Comme je regrette d’avoir eu la repartie d’un zombie grelottant ! J’aurais dû lui demander si elle savait ce qu’était un « Sprouzo » (cocktail composé de Sprite et d’Ouzo qui se consomme en mer Égée). Elle m’aurait répondu que non, et je lui aurais dit :
— Vous voyez qu’on ne peut pas se comprendre. Je n’ai rien mangé depuis deux jours, Madame. J’ai perdu trois kilos. Vous m’avez torturé alors que je ne suis ni terroriste, ni assassin, ni violeur, ni voleur, et que je ne fais de mal qu’à moi-même. Les principes moraux qui vous ont conduite à m’infliger cette violence sont mille fois moins importants que ceux que vous venez de bafouer depuis deux nuits. (baissant la voix) Il faut que je vous fasse une confidence.

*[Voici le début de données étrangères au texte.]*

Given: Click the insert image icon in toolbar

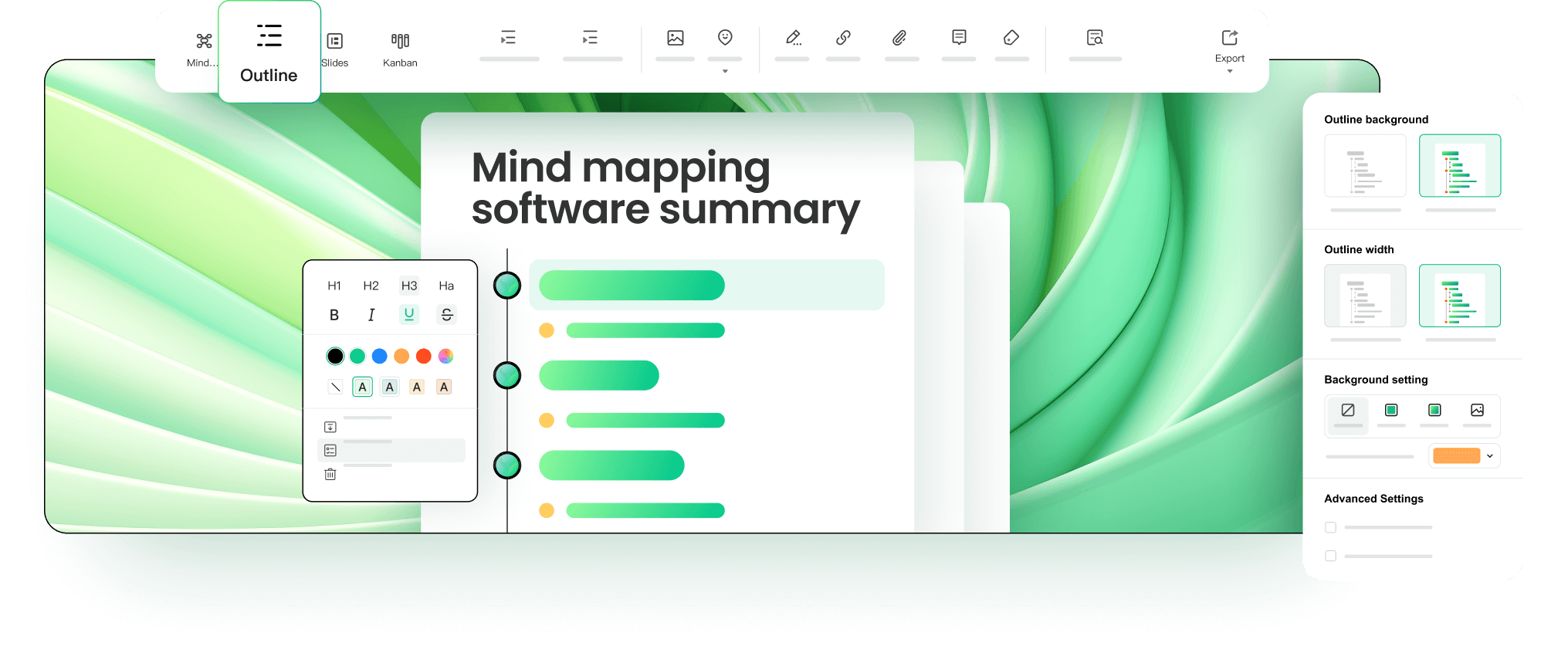Looking at the screenshot, I should click(675, 38).
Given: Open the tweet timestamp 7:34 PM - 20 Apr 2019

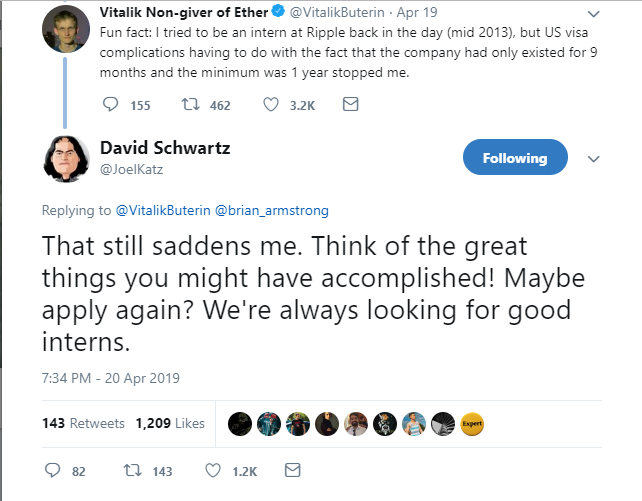Looking at the screenshot, I should pyautogui.click(x=111, y=378).
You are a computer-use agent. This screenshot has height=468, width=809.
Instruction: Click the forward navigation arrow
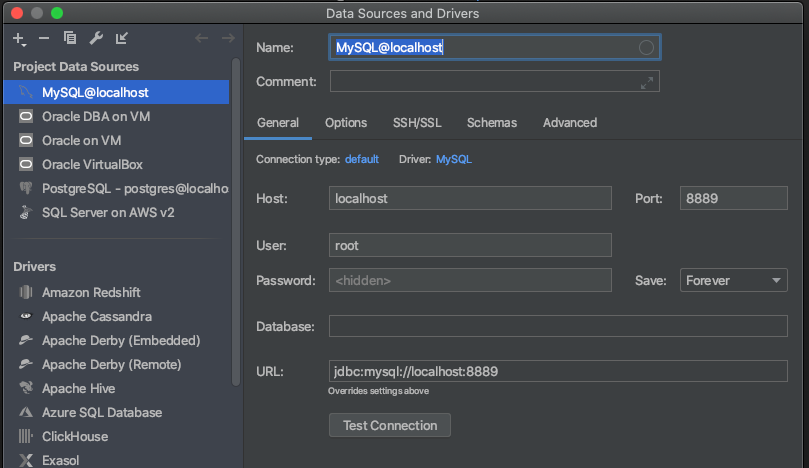tap(228, 38)
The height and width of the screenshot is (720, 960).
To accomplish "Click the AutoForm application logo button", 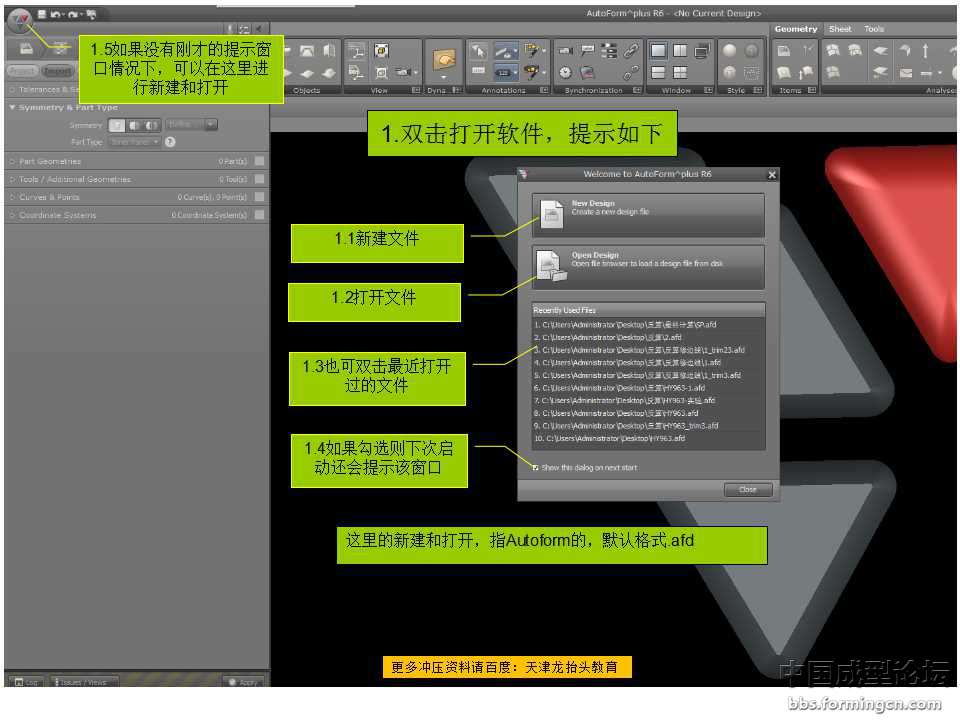I will pyautogui.click(x=19, y=18).
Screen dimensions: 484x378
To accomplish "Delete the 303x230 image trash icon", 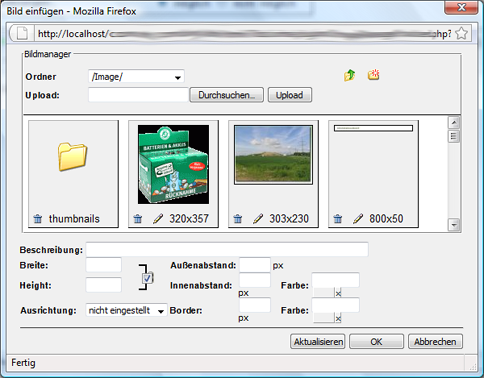I will click(238, 219).
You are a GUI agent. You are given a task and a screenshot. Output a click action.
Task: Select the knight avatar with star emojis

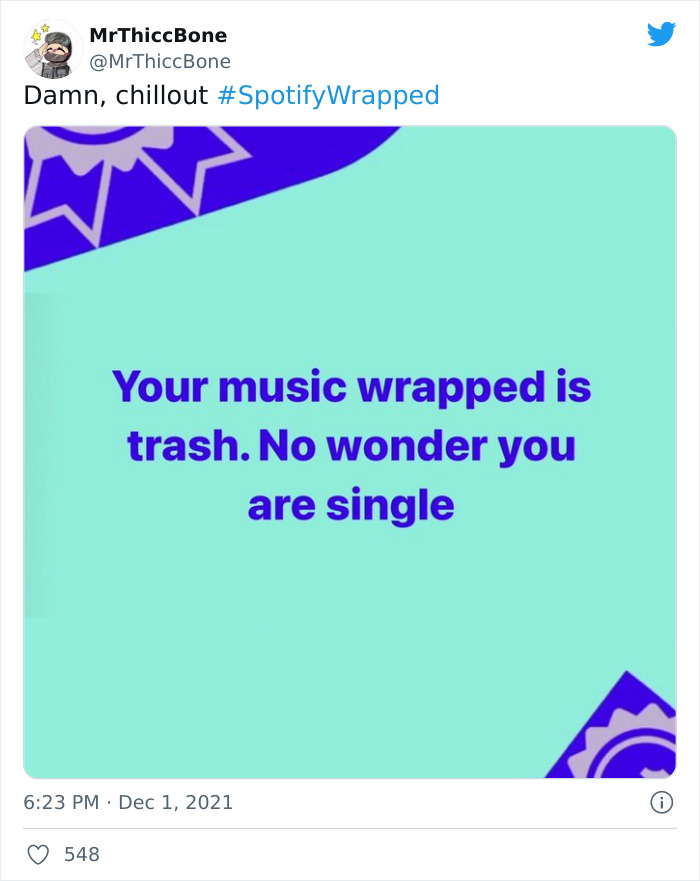click(x=51, y=47)
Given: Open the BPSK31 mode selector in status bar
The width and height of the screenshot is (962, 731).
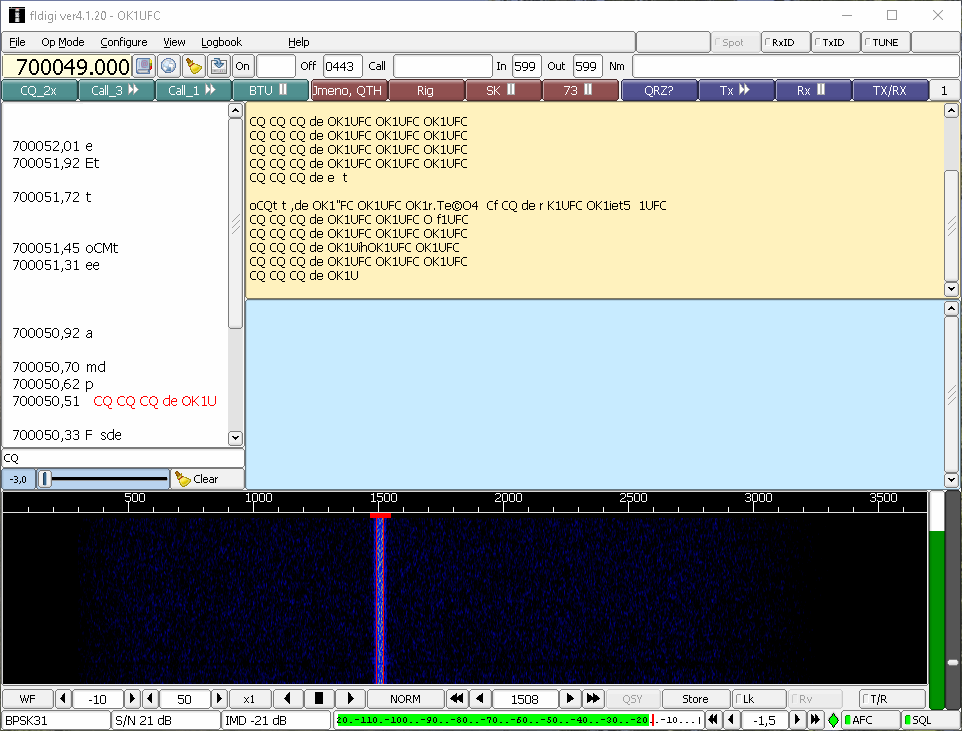Looking at the screenshot, I should coord(55,720).
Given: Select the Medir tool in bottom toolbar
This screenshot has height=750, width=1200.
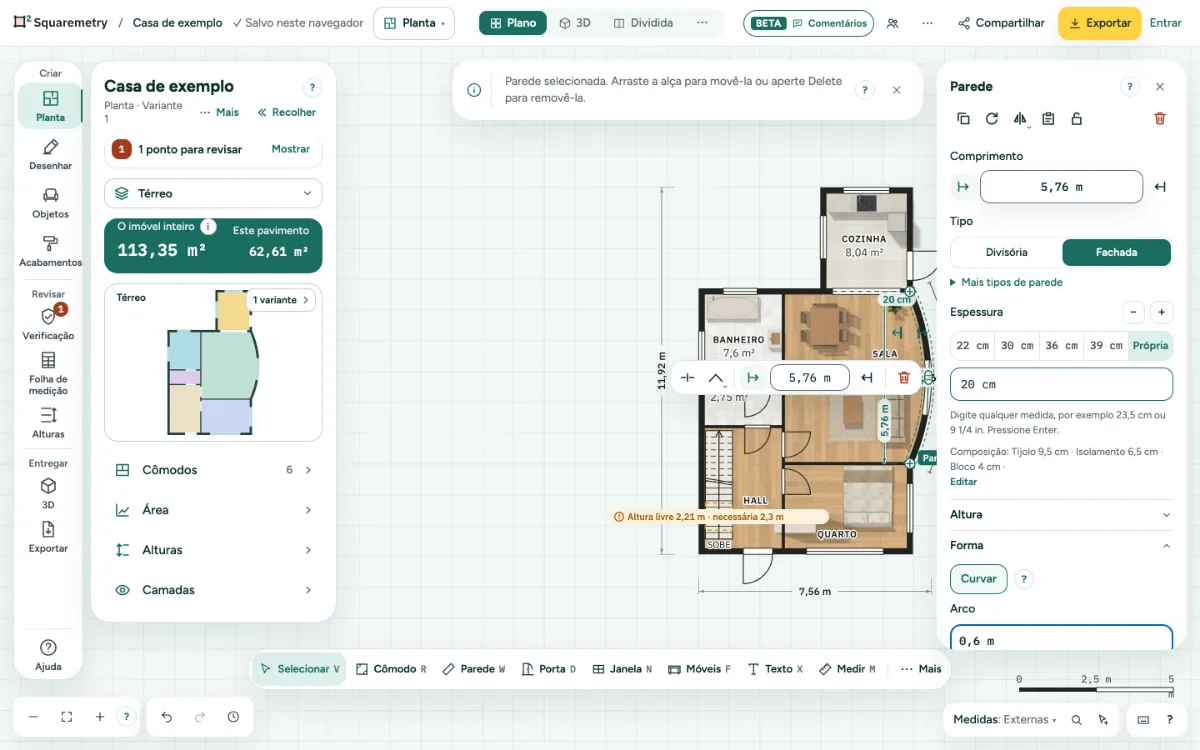Looking at the screenshot, I should (x=847, y=669).
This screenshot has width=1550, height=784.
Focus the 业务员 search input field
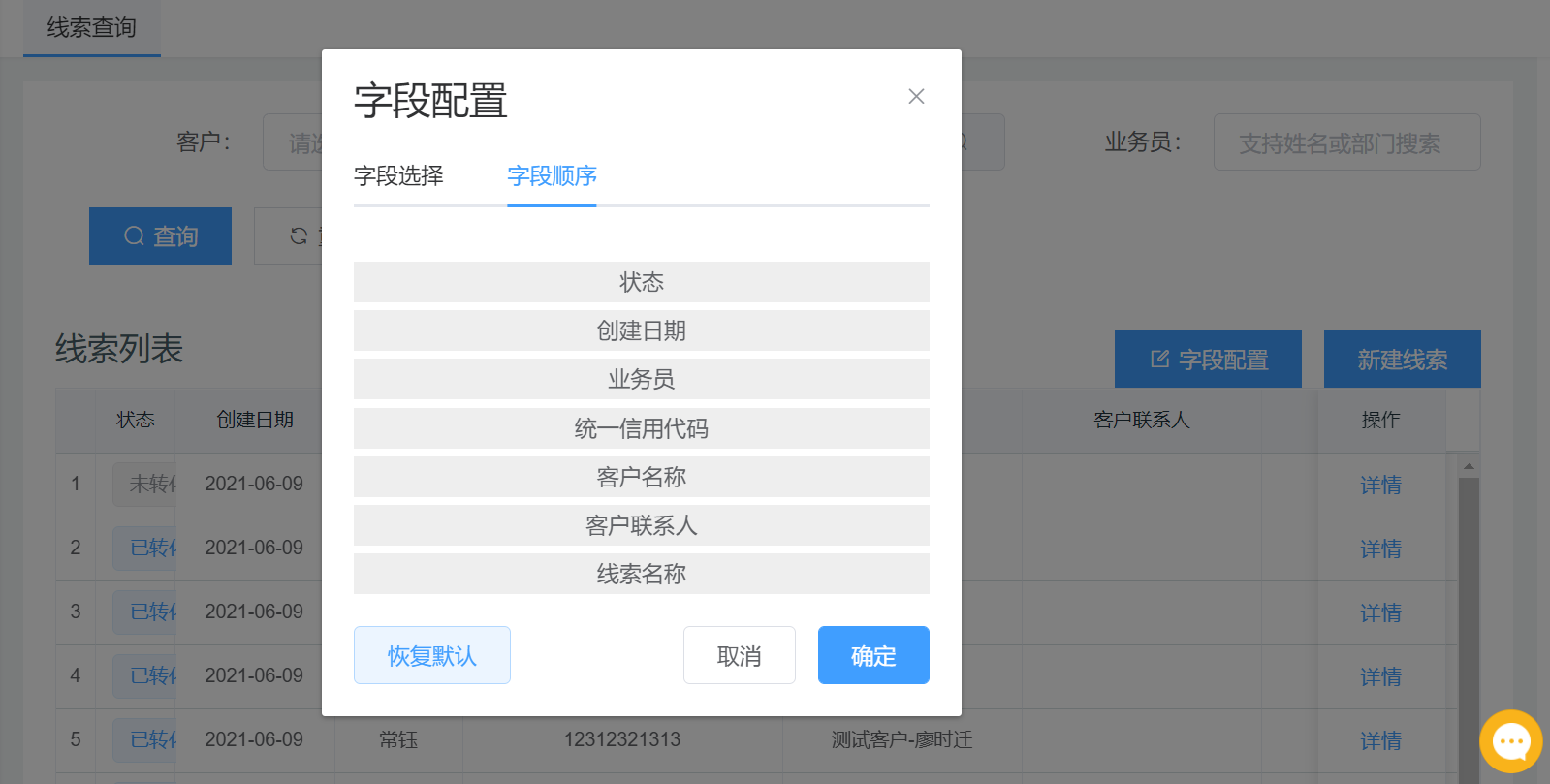click(1346, 142)
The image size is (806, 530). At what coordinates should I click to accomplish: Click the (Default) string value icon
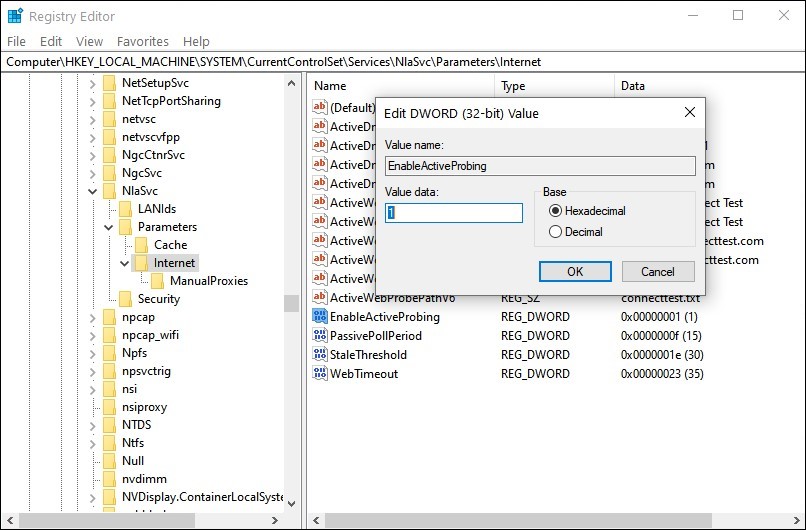tap(320, 107)
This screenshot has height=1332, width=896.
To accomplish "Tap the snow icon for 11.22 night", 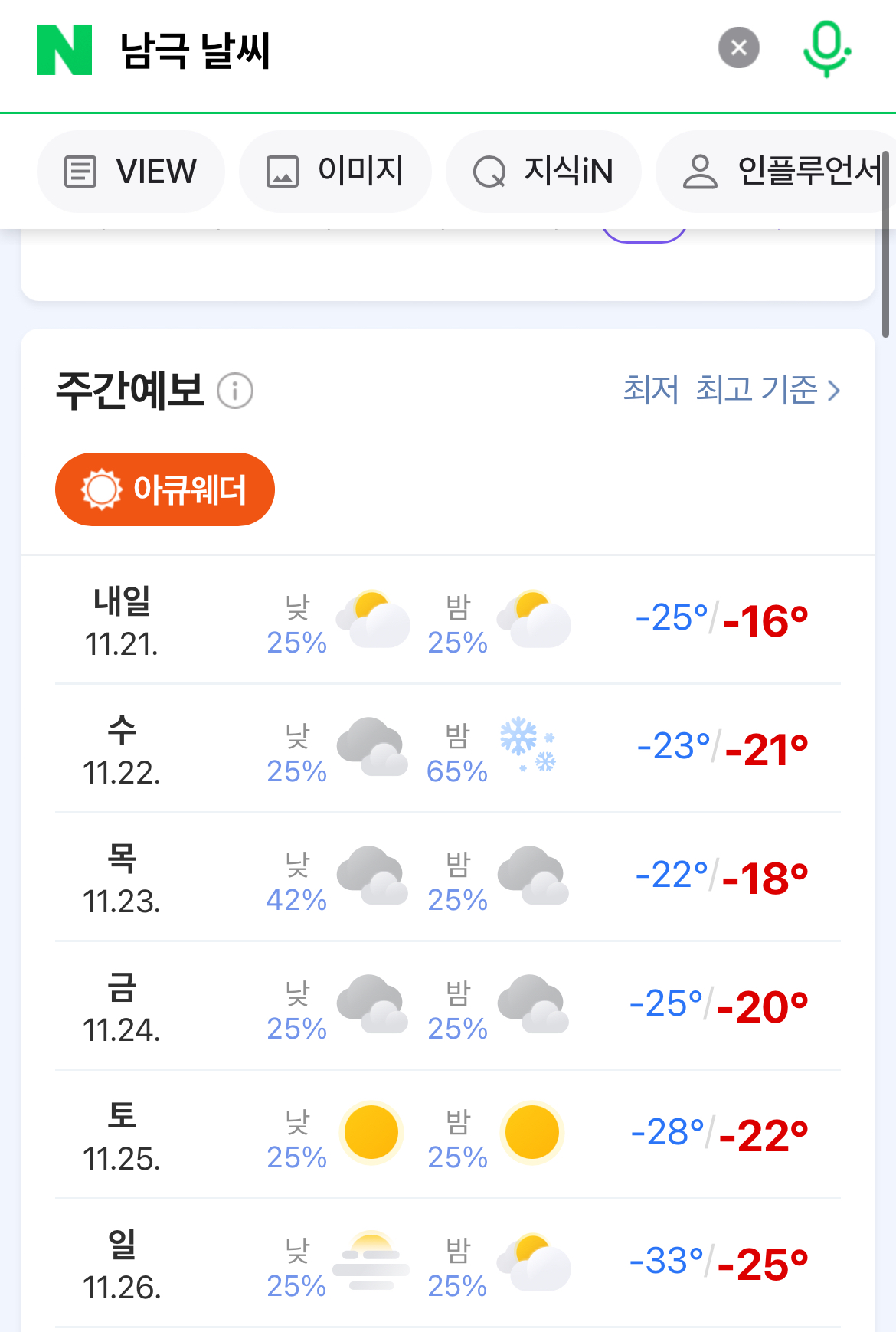I will [528, 745].
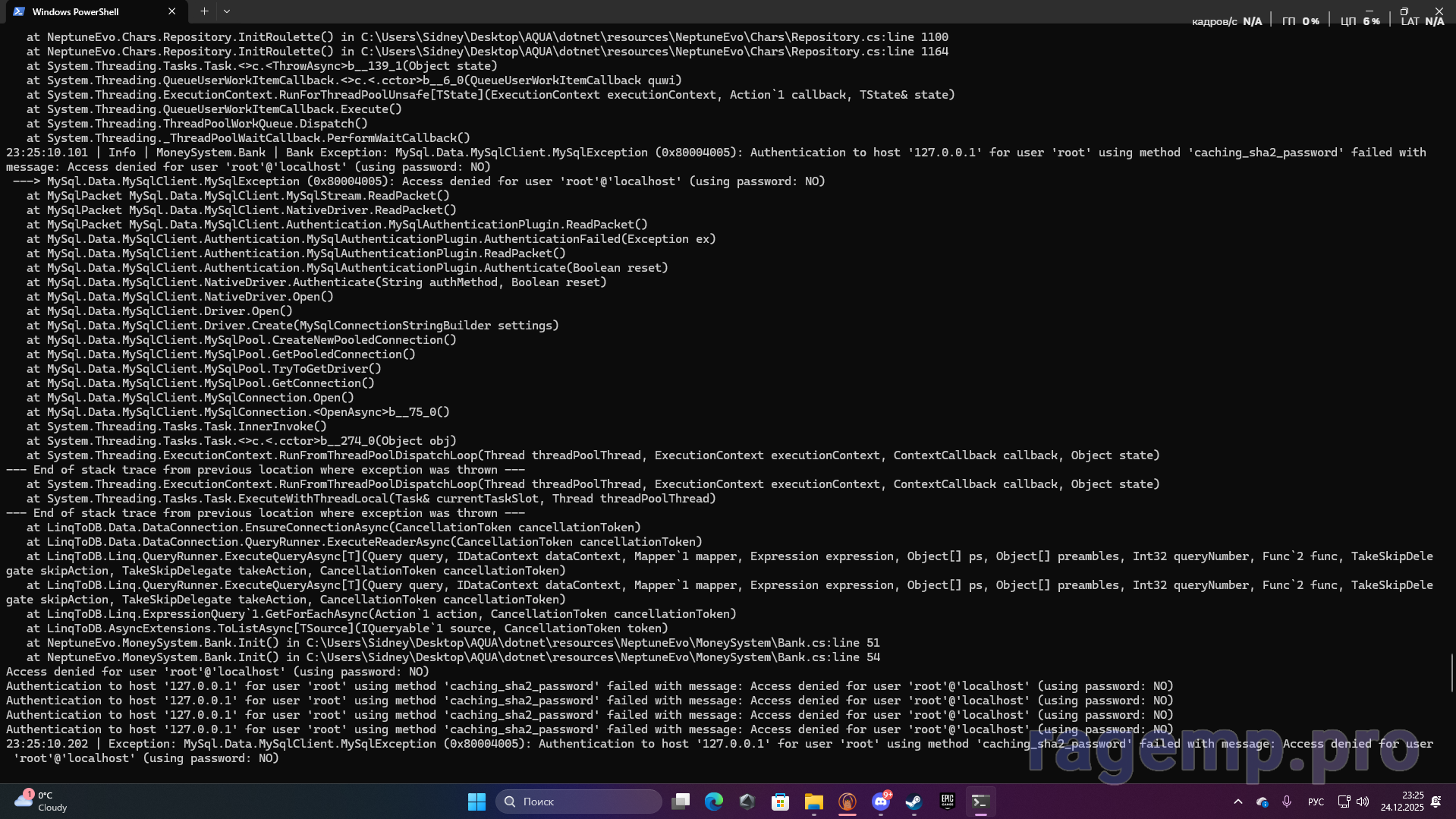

Ma carte d’identité indique que j’ai quarante-deux ans mais en réalité j’en ai huit. Vous comprenez ? Il faut me laisser sortir car la loi interdit de placer les enfants de huit ans en garde à vue. Je ne suis pas aussi âgé que le prétendent mes papiers. Ma vie m’aurait-elle échappé ? Je ne l’ai pas vue passer. Je n’ai aucune maturité. Je suis puéril, influençable, inefficace, inconséquent, naïf : un nouveau-né, et l’on m’explique que je suis un adulte qui doit prendre ses responsabilités ? Attendez, il y a erreur sur la personne ! Quelqu’un va dissiper ce malentendu !
Mais je tremblais comme une feuille, de froid et de peur : j’avais perdu toute éloquence. J’ai bredouillé que j’étais désolé, Madame. J’étais allé de déception en déception depuis deux jours, j’avais envie de rassurer ma fille que je n’avais pas pu aller chercher à l’école mardi soir, je n’en pouvais plus des faux espoirs et du temps qui ne passait pas. La France avait gagné une bataille contre l’un de ses enfants. La magistrate m’ordonna une injonction thérapeutique, et je laissai échapper un soupir de soulagement, baissant la tête mollement. Je signai quelques autographes administratifs pour récupérer mes affaires roulées en boule dans une boîte au sous-sol. J’eus ensuite rendez-vous avec une psychiatre entre deux sosies de Marilyn Manson aux joues creuses. Le Poète avait disparu, mais j’ai su ensuite par Maître Toby qu’il avait la même sanction : aucun casier judiciaire, non-lieu contre l’engagement de se rendre à six rendez-vous gratuits chez une psychologue créole, rue Saint-Lazare. Je suis enfin sorti de ma prison médiévale sous un soleil froid d’hiver. J’ai longé la Seine, traversé le Pont Neuf, et téléphoné à quelqu’un que j’aimais.